With the extra responsibility and financial burden that a mortgage brings, comes a heightened awareness of risk; a realisation and acceptance that bad things do happen and if they do, it may leave a massive mortgage to pay with a reduced or no income. That’s where protection comes in. There are three scenarios that can be covered; death, serious illness and forced periods of being unable to work. Historically, the view has been that as mortgage sales increased; so would protection, but in recent years this hasn’t necessarily been the case.
The lost link
Why? Well, it may be down to complexity. As mortgages have become more and more complex to arrange, you can understand why specialism and focus has taken precedence over wider advice. But is this the right way? I’m not so sure.
Firstly, it means that customers are treated in a more transactional, one-dimensional way “they are simply after one thing, so that’s what I’ll deliver and nothing more.”
Sure, this allows focus, but does it miss the point? Shouldn’t advisers be striving for a happy customer and one who is happy not only to come back for more, but also likely to recommend their services to friends and family? Word of mouth remains the strongest form of recommendation.
But secondly, it means we are at risk of selling customers short. Simply, there are no bigger financial decisions or burdens taken on by most people during their lives, so to simply ignore the possibility that ill health or death will place them in a financial catastrophe seems very wrong.
Protection, and particularly income protection, remains vastly undersold, which means the market has massive potential. Equally, the competition for leads and referrals has never been tougher; it probably costs more to acquire a customer than ever before.
Advice
Even with the best planning, home buying is complex and mortgages go wrong. So even though mortgages may be an adviser’s core specialism, advice could go further by giving customers the full picture.
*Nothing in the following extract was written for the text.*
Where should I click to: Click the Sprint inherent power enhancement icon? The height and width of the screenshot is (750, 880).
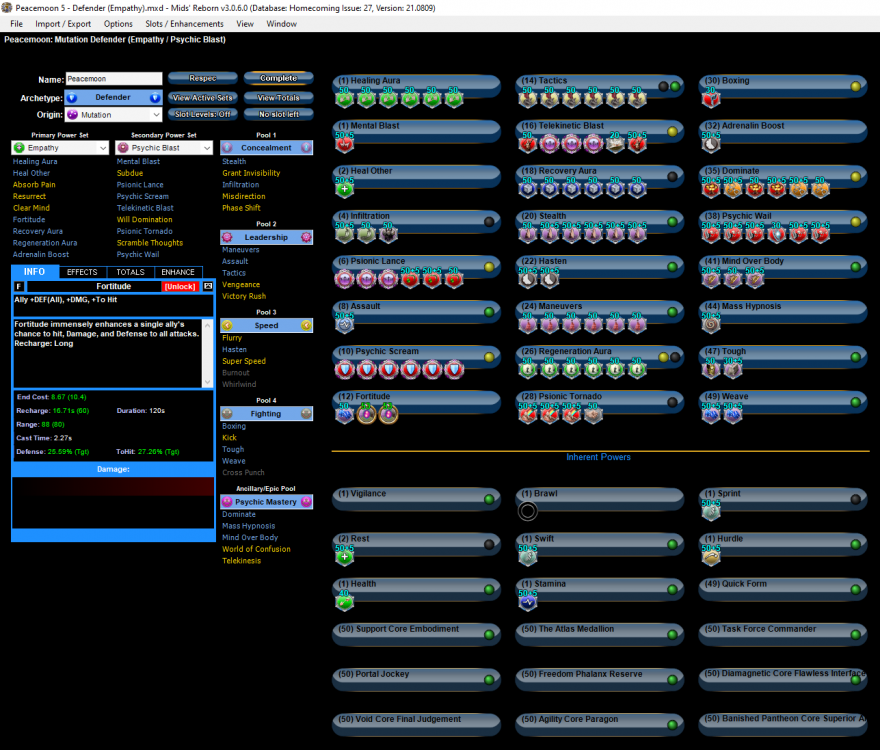711,511
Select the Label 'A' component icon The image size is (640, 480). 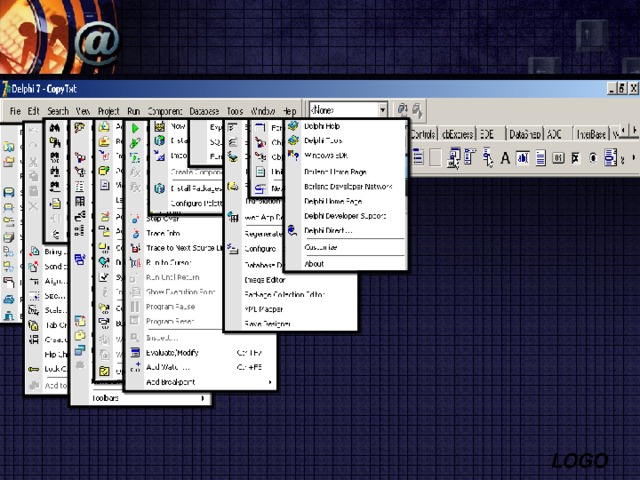(505, 158)
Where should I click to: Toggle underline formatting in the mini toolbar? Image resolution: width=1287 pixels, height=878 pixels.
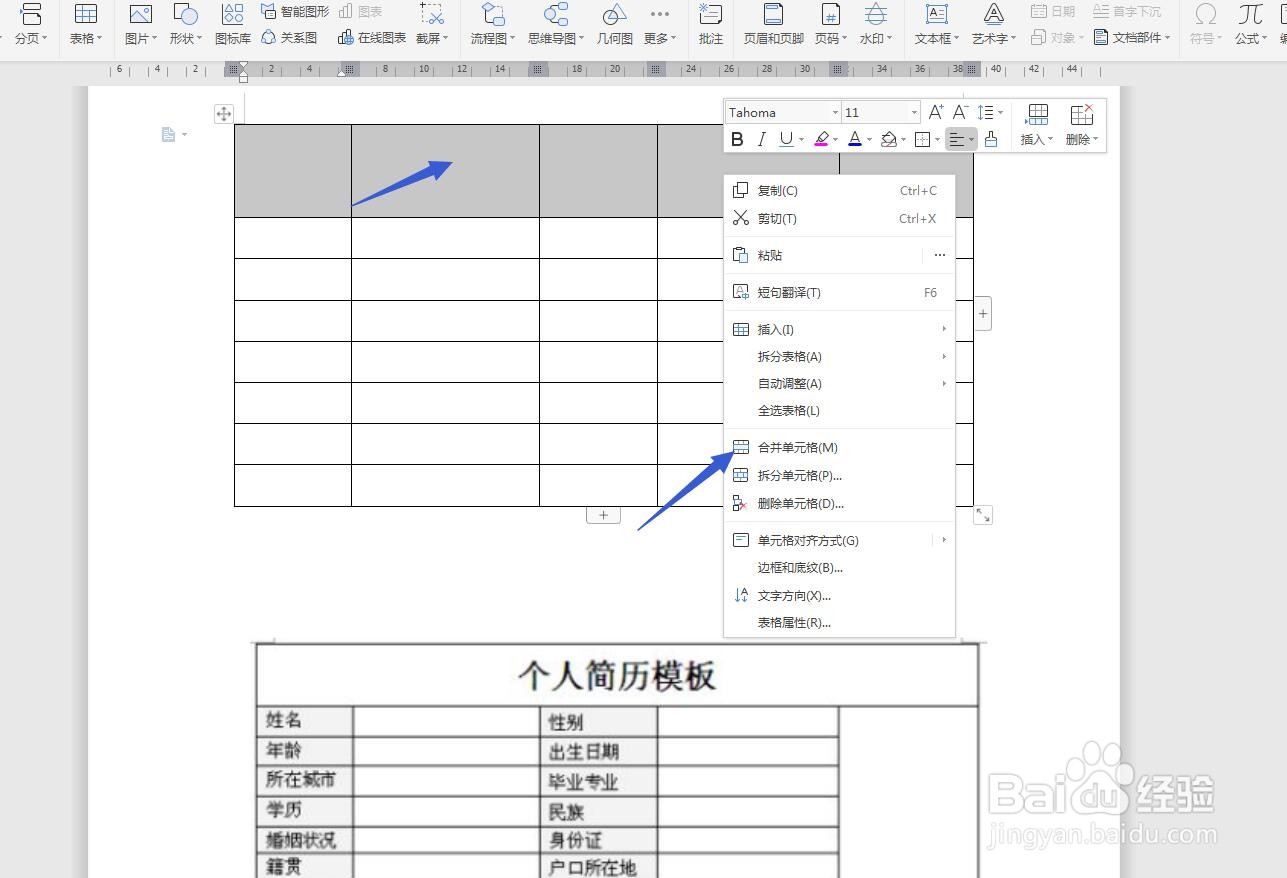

Who knows, it could be the start of a relationship that last years, rather than weeks.
Surely one of the keys to success is to make sure that the time and cost involved in arranging protection doesn’t come as a shock. To make sure this isn’t the case, advisers should set the scene early, getting would-be borrowers to appreciate that their affordability calculations need to include their essential protection insurance costs. Okay, so it may not be as appealing as the house purchase itself, but it doesn’t make it any less important.
Six-month review
If it’s too much for advisers and their clients to cover protection in detail whilst arranging the mortgage, they could arrange a six-month review and tackle it then.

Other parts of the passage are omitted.